## AIM OF THE TASK
Copy exactly the stretch of data below from the line with "Task: Click the HTML导出 node icon" through the line with "Screen dimensions: 1568x487", including both of those lines.
-- DATA EXTRACTS follows --
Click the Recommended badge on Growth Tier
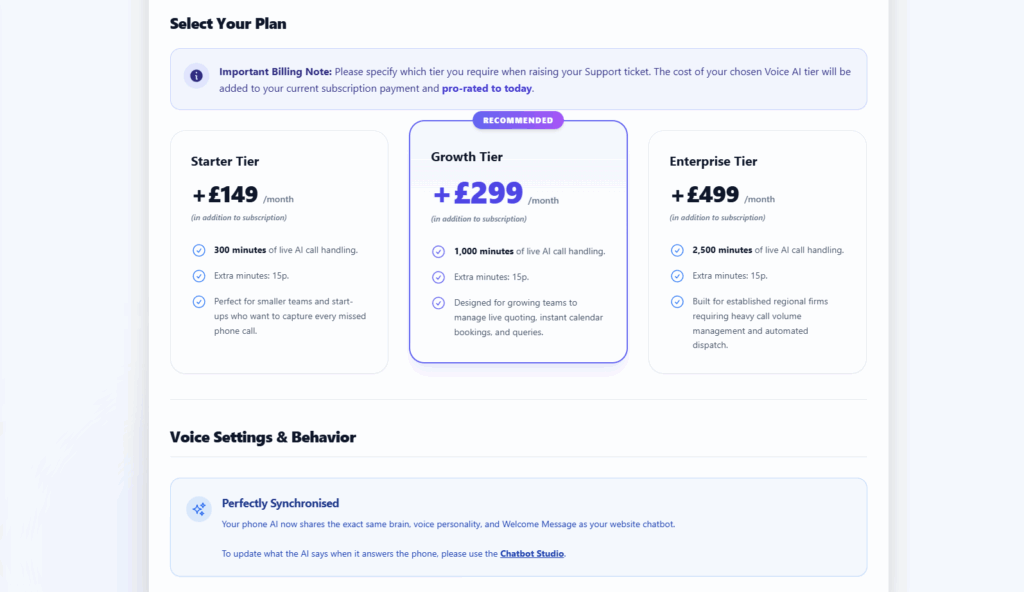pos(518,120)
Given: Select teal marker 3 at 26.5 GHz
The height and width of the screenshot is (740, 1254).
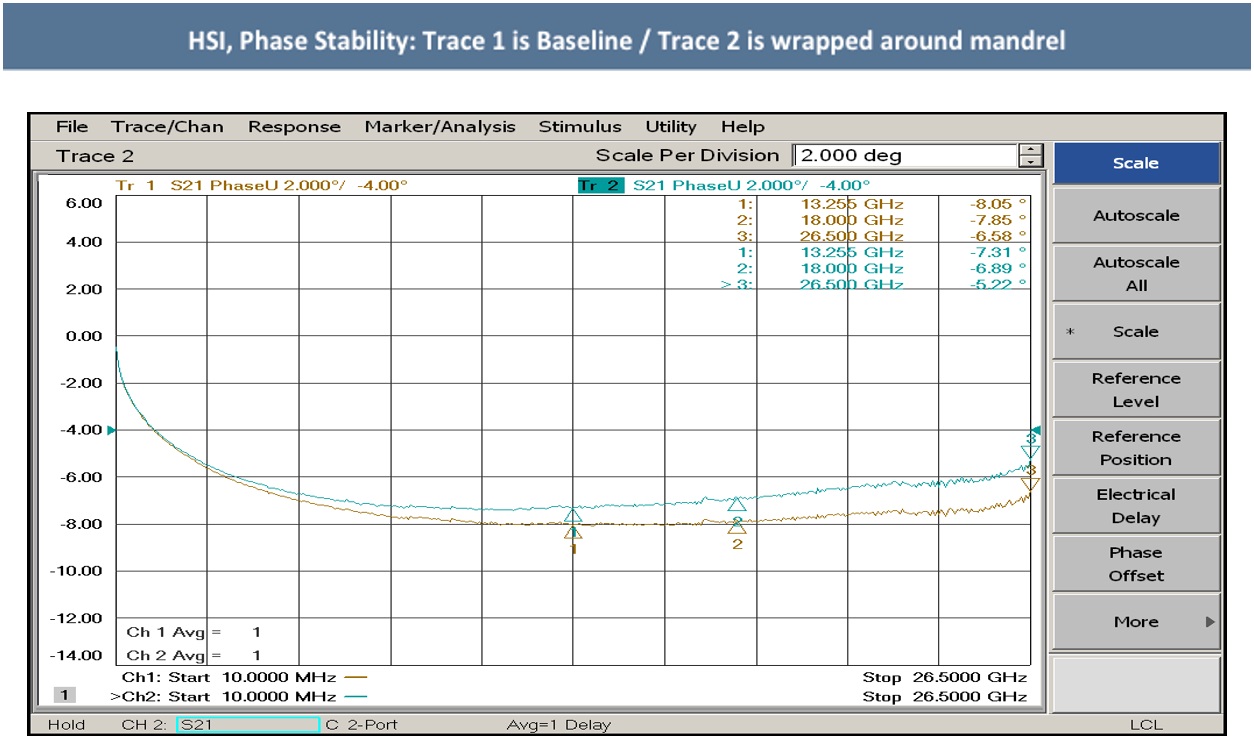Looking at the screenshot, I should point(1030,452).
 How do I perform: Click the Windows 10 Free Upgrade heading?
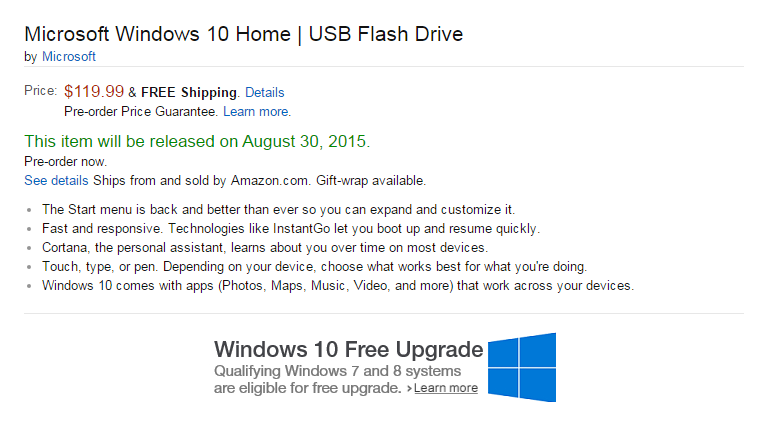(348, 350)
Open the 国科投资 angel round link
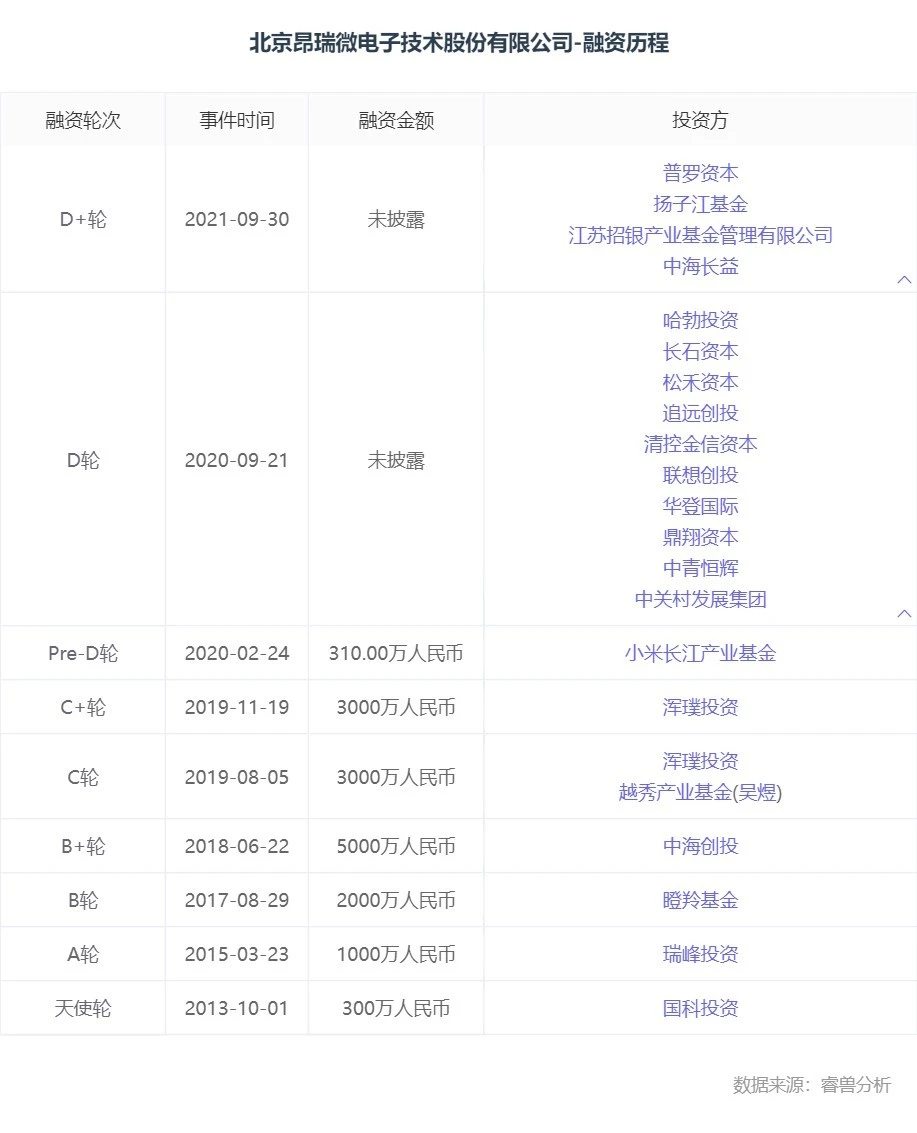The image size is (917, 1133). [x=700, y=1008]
-- DATA EXTRACTS concluded --
-- DATA EXTRACTS follows --
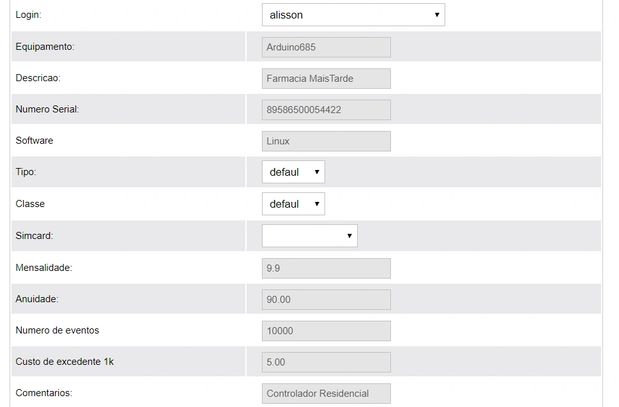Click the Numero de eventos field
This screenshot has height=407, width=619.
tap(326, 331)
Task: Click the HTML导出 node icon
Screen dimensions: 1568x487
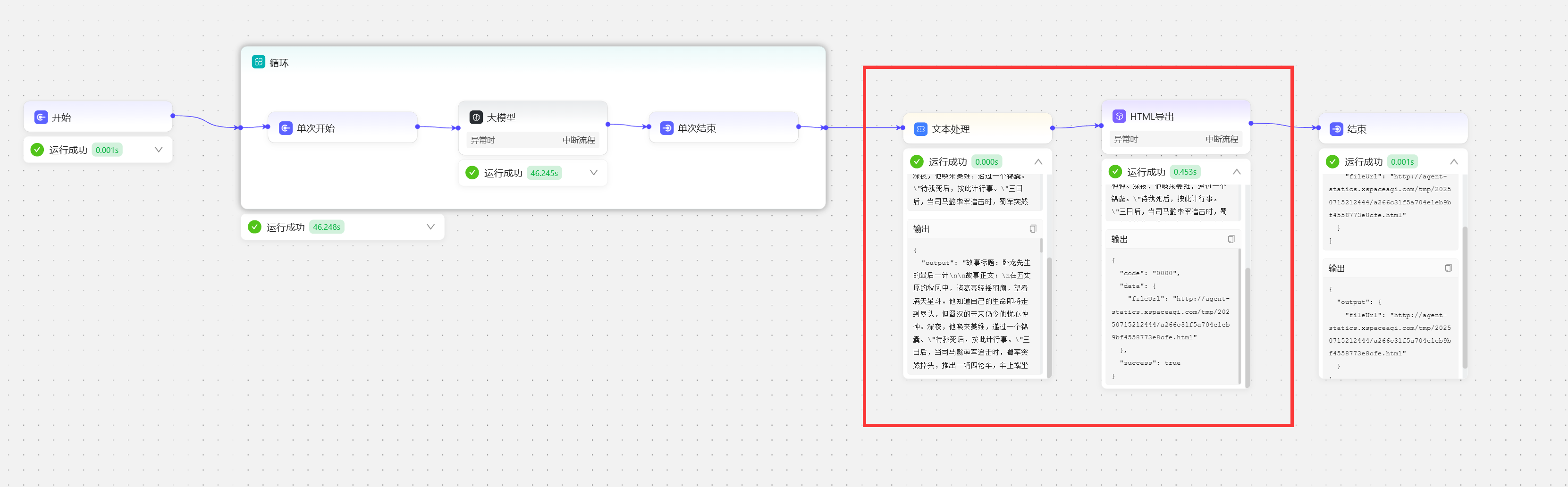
-- DATA EXTRACTS concluded --
## RESULT OF THE EXERCISE
Task: Click the HTML导出 node icon
Screen dimensions: 1568x487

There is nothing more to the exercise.